■ **Work order**
Please report each line of the data below that contains "will".

■ **Extracted entries**
○ ○ ○ ○ ○

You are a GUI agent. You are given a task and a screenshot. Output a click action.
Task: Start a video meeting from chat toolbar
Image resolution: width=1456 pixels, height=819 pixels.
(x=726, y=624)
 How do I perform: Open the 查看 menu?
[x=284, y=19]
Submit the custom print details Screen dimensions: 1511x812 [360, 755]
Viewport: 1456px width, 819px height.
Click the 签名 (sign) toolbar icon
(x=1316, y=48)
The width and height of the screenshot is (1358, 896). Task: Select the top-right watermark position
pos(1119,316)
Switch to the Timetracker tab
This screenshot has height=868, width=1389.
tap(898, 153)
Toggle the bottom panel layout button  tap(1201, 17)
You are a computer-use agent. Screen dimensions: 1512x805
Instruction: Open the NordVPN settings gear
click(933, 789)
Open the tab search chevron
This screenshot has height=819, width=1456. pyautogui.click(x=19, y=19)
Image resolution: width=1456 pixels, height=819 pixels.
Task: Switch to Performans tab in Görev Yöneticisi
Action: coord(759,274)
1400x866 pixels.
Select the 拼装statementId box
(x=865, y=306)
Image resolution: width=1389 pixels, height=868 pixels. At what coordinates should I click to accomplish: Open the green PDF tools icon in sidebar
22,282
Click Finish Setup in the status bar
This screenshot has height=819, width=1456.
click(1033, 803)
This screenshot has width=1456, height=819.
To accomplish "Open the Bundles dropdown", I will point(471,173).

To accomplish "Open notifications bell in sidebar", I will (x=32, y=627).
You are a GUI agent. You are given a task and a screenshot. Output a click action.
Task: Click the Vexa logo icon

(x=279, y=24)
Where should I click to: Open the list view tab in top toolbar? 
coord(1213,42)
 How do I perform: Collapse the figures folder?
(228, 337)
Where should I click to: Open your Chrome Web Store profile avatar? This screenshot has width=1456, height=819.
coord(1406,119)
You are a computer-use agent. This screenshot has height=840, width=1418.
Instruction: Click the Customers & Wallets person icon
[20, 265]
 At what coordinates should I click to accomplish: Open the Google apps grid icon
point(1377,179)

○ ○ ○ ○ ○

■ **Answer space**
To accomplish "Open the Bundles dropdown", I will point(471,173).
To accomplish "Open notifications bell in sidebar", I will (x=32, y=627).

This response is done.